Pumpkin Recipes with Food Bank of Northwest Louisiana

Loving Living Local

Pumpkin Puree


1 pie pumpkin 4-6 lb.


  1. Preheat oven to 375 degrees.
  2. Slice the pumpkin in half, crosswise through the stem, and scoop out the seeds and strings. Feel free to keep the seeds for later to roast.
  3. Place halves, cut-side down, onto a baking sheet lined with aluminum foil or parchment paper.
  4. Roast, uncovered, for 40-60 minutes, or until tender.
  5. Remove from oven and allow to cool enough to handle. When cool, carefully scrape flesh from skin. Discard the skin.
  6. Using a food processor or blender, puree until even and smooth. Or mash with potato masher.

Pumpkin Smoothie


1 cup milk

1/2 cup pumpkin puree 

1/2 cup yogurt 

1 tablespoon maple syrup 

1/4 teaspoon pumpkin pie spice or cinnamon 

Splash vanilla

1 frozen banana 


Combine the milk, pumpkin puree, yogurt, maple syrup, pie spice, vanilla and banana in a blender and blend until combined. 

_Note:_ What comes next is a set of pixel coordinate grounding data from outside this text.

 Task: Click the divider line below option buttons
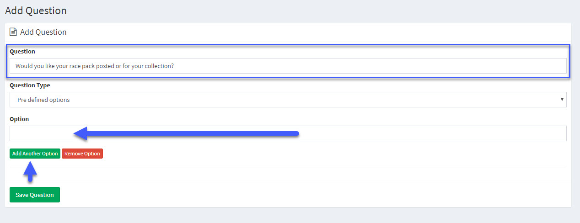288,168
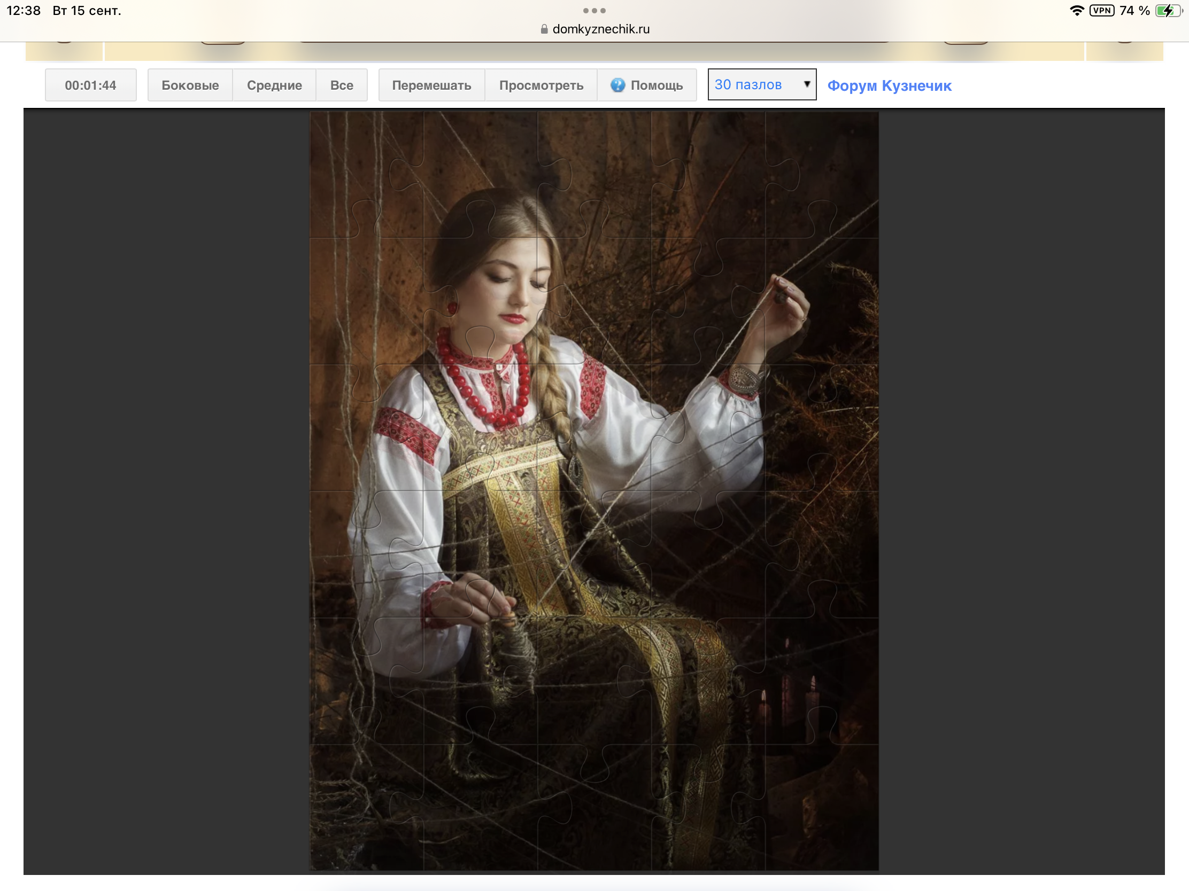
Task: Open the Помощь help button
Action: coord(647,85)
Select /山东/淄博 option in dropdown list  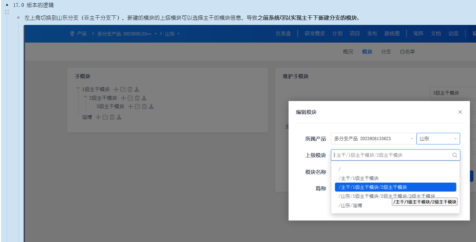click(350, 205)

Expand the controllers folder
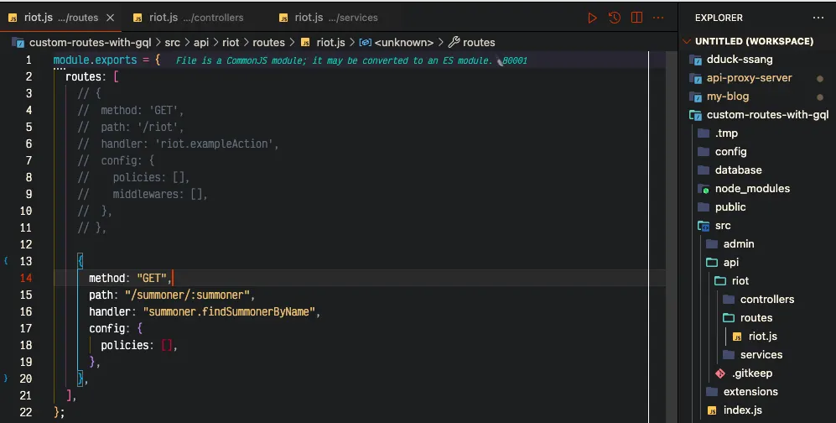coord(766,300)
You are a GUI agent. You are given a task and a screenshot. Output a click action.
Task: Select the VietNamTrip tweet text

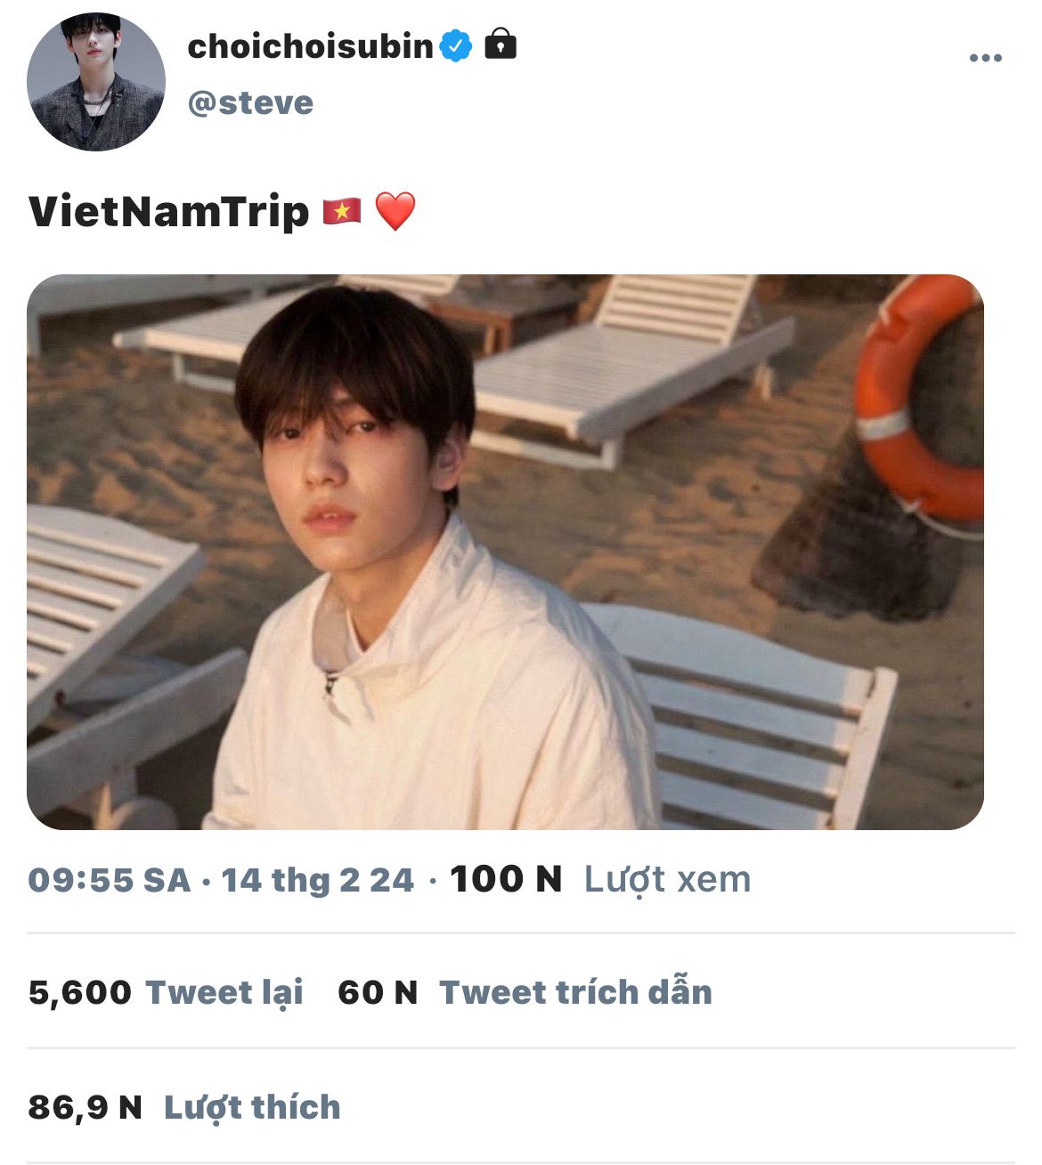(x=168, y=212)
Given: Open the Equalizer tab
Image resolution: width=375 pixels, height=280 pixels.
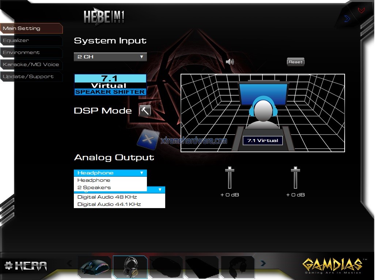Looking at the screenshot, I should pyautogui.click(x=16, y=41).
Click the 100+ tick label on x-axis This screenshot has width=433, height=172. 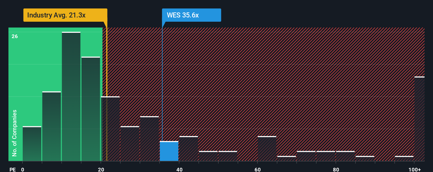click(x=415, y=169)
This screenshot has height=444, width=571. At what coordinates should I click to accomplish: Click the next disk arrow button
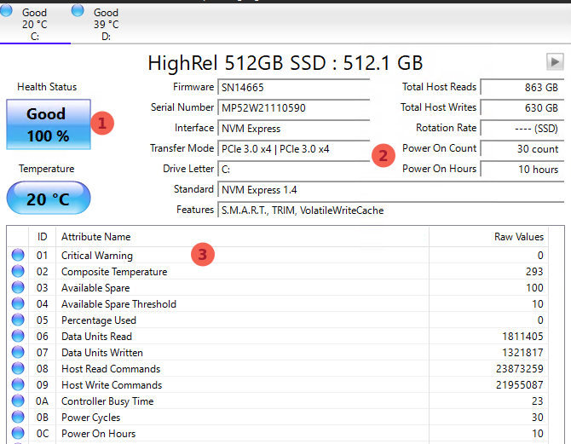[554, 61]
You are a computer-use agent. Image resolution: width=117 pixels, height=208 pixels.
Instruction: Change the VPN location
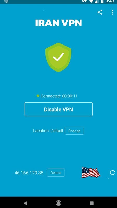pyautogui.click(x=74, y=131)
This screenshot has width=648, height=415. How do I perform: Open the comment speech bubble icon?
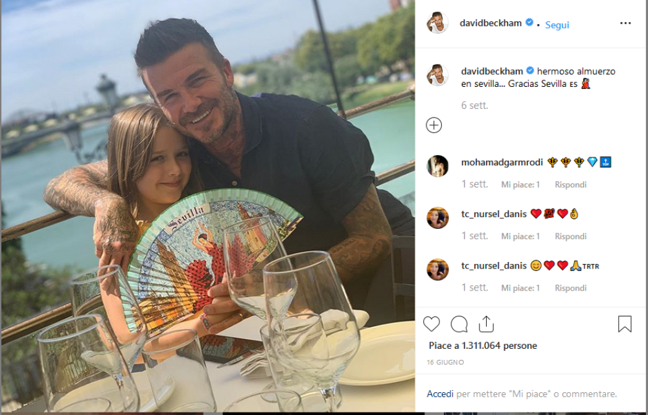[x=459, y=324]
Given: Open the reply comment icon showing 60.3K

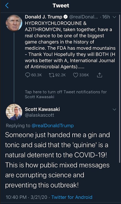Looking at the screenshot, I should click(x=28, y=75).
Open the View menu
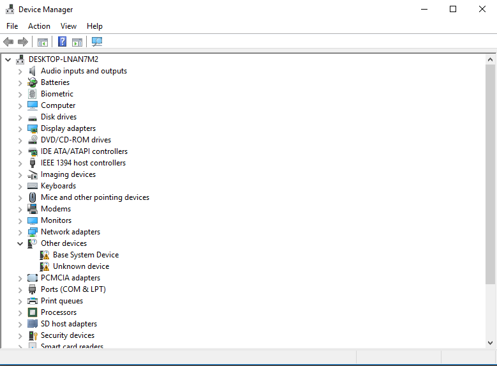This screenshot has width=497, height=366. (x=68, y=26)
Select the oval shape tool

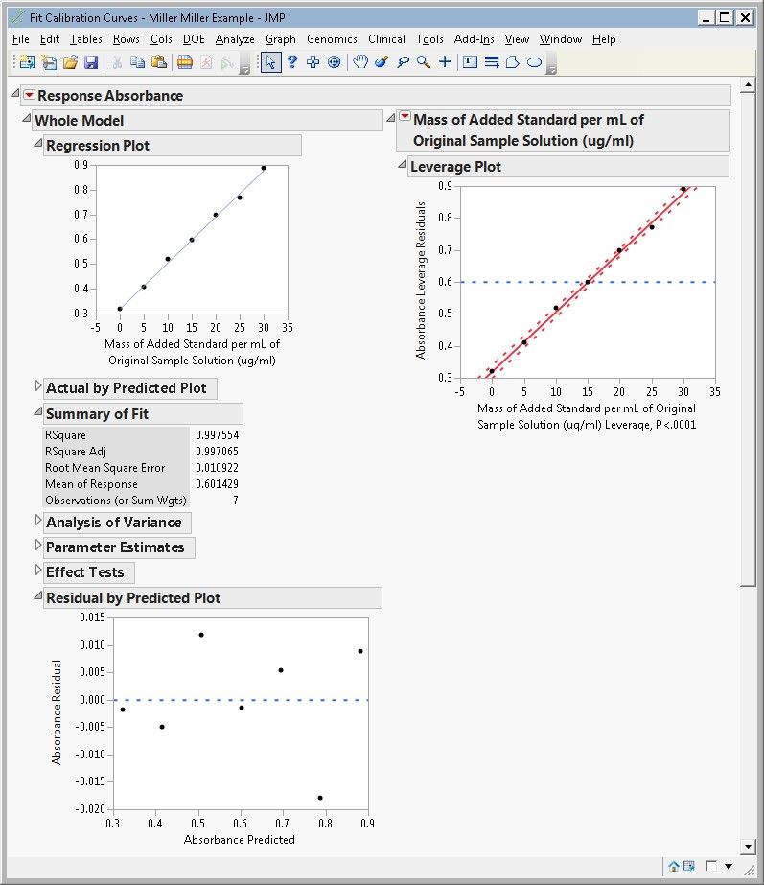point(534,62)
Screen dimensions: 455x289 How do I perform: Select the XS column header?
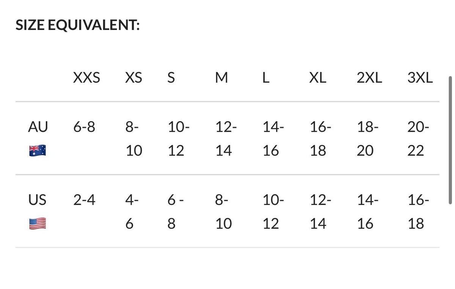coord(133,78)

*you can substitute milk with your favorite nut milk and maple syrup with honey 

Roasted Pumpkin


1 small pumpkin or 1/4 large pumpkin

2 tablespoons olive oil

1/8 teaspoon ground clove

1 teaspoon ground cinnamon

1/8 teaspoon ground nutmeg

2 tablespoons packed brown sugar

2 teaspoons sea salt


1.         Heat oven to 400F. Using a large metal spoon, scoop out the seeds and insides of the pumpkin. Save the seeds for roasting. Use a sharp chef’s knife to cut          slices of pumpkin, 1-inch thick.

2.         Place pumpkin slices on baking sheet. Drizzle with olive oil and rub on both sides            of pumpkin. Season with salt, spices and brown sugar. Roast for 18-20 minutes,       depending on thickness of pumpkin slices (check at 15 minute mark).      

Roasted Pumpkin Seeds
Do not waste the seeds from pumpkins, they can be made into a healthy and delicious snack! Learn how to roast pumpkin seeds with this step by step guide
Prep Time10 mins; Cook Time15 mins; Total Time25 mins


3/4 cup raw pumpkin seeds

1 tablespoon olive oil

1/2 teaspoon kosher salt

1/4 teaspoon garlic powder

1/4 teaspoon paprika, (optional)

1/8 teaspoon black pepper


Preheat oven to 350°F (177ºC).

  1. Wash pumpkin seeds in a colander to remove the pulp and fibers. Thoroughly dry pumpkin seeds with a towel.
  2. In a small bowl combine pumpkin seeds, olive oil, salt, garlic powder, paprika (if using), and black pepper.
  3. Lightly grease a sheet pan with olive oil. Evenly spread the seasoned pumpkin seeds on the sheet pan.
  4. Bake until the seeds are toasted and crunchy, about 12 to 15 minutes. Stir the pumpkin seeds every 5 minutes for even toasting, and check for doneness with each stir by tasting a seed for crunchiness.
  5. Transfer the roasted pumpkin seeds to a bowl to cool down.

*You can use any variation of spices you like

Easy Pumpkin Cake


1 box yellow cake mix

1/4 cup white sugar

1/2 cup oil

1/4 cup water

4 large eggs

15 oz. pumpkin puree (not pumpkin pie filling)

1 tsp pumpkin pie spice

1 tsp ground cinnamon


  1. Preheat the oven to 350 degrees.
  2. Mix together the cake mix, sugar, oil, water, eggs, pumpkin puree,
    pumpkin spice, and cinnamon.
  3. Stir for 2 minutes until the batter is super smooth.
  4. Pour the batter into a greased cake pan and bake until a toothpick comes out mostly clean.
  5. Bake:

      9×13 pan – bake for 25-30 minutes

      10inch bundt cake – bake for 30-40 minutes

  • Allow the cake to cool for 10 minutes then remove from the pan to a cooling rack       to cool completely.
  • Top with powdered sugar, vanilla icing, or cream cheese frosting.